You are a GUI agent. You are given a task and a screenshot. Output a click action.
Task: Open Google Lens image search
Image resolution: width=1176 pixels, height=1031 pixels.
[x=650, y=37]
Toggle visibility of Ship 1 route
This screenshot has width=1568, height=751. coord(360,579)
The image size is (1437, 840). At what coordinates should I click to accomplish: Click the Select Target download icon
==
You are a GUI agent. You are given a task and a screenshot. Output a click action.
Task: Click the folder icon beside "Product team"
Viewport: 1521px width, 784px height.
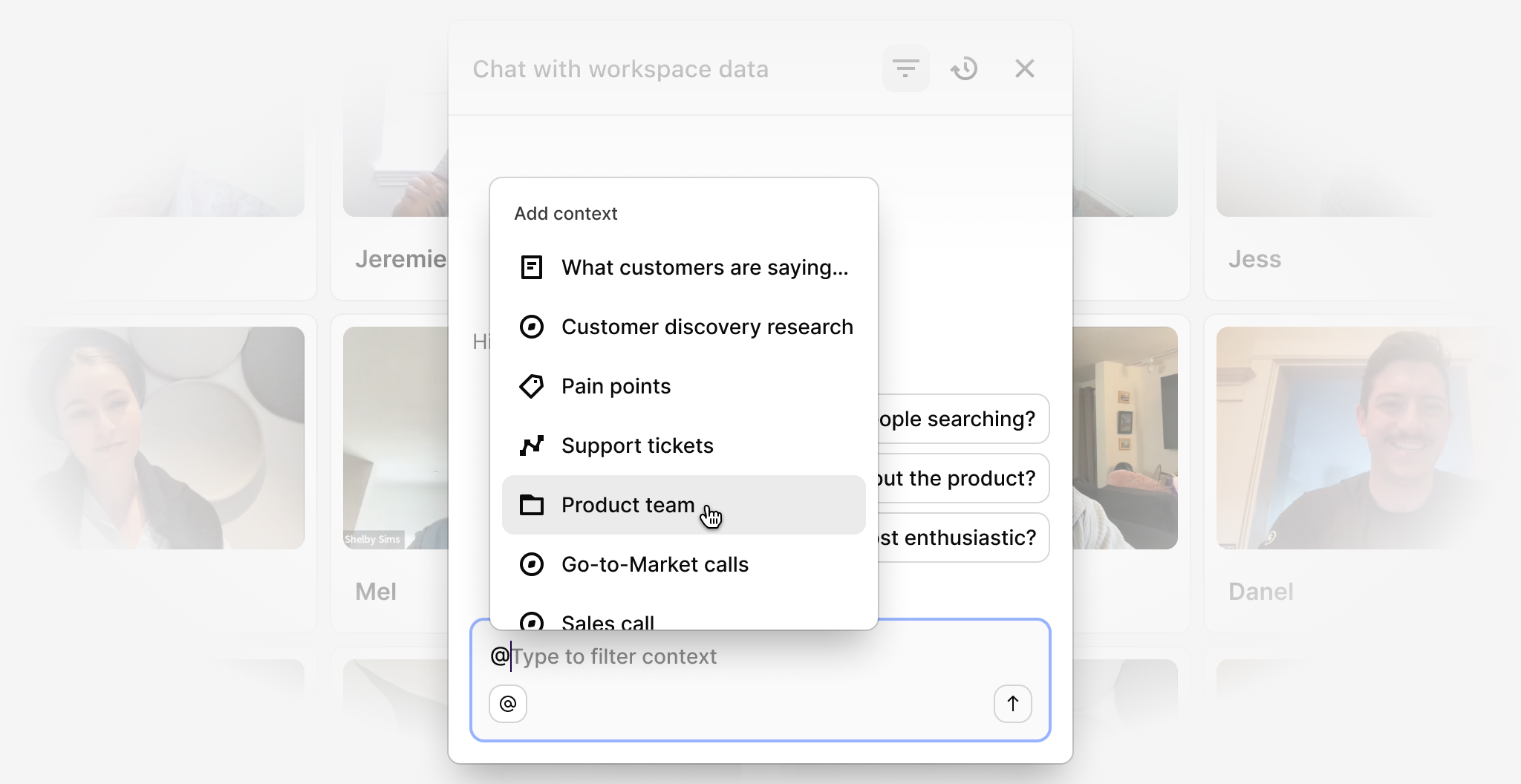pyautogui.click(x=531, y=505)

> _Work required_
Every line above from the line with "Image resolution: width=1176" to the line with "The image size", both included, must be reproduced exactly, and no other line may appear.

> _Result_
Image resolution: width=1176 pixels, height=1031 pixels.
[x=650, y=37]
Toggle visibility of Ship 1 route
This screenshot has width=1568, height=751. coord(360,579)
The image size is (1437, 840). At what coordinates should I click to accomplish: Click the Select Target download icon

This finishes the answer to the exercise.